##### Source material

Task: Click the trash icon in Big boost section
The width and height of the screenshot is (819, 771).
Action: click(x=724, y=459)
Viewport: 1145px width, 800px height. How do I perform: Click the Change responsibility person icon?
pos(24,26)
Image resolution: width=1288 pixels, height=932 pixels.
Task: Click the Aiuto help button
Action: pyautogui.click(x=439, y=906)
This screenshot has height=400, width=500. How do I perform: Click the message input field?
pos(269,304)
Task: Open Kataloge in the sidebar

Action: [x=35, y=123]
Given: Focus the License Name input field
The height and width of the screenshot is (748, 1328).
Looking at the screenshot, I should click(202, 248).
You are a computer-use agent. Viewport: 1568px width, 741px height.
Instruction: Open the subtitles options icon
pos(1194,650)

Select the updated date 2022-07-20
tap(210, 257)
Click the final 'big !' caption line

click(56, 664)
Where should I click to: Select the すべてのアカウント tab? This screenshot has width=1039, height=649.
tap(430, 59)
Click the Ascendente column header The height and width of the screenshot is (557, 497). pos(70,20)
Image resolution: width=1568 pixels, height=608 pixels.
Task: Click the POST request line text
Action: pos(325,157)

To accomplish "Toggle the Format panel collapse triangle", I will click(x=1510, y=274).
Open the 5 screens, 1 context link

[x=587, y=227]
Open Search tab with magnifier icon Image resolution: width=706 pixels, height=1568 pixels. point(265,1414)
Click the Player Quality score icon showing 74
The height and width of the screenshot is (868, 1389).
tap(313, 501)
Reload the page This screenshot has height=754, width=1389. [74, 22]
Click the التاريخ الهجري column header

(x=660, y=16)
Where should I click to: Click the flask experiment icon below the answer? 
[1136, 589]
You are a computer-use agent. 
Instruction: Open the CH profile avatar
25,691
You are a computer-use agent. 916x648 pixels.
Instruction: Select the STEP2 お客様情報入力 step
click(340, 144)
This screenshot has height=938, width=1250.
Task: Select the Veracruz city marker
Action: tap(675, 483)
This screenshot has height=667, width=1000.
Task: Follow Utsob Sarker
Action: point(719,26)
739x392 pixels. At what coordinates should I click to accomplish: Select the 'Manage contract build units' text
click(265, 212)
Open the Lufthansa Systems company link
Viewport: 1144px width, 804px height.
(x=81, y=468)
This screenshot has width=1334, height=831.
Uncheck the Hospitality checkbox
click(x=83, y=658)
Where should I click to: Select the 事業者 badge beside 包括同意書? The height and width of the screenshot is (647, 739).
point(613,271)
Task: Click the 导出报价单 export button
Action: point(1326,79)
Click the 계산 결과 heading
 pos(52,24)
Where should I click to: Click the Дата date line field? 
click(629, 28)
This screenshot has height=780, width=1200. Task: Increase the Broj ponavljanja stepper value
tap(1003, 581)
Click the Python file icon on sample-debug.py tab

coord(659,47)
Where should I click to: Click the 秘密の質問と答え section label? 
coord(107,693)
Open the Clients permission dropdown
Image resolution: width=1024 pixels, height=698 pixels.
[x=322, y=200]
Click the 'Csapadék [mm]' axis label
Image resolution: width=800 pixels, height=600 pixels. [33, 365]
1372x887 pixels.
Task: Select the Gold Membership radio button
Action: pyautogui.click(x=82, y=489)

##########

[Exercise aim]
Show all lines in the preceding material that have "agent" in them.

[Answer for this exercise]
You are a computer-use agent. Viewport: 1568px width, 741px height.
You are a computer-use agent. 
You are a computer-use agent. 916x648 pixels.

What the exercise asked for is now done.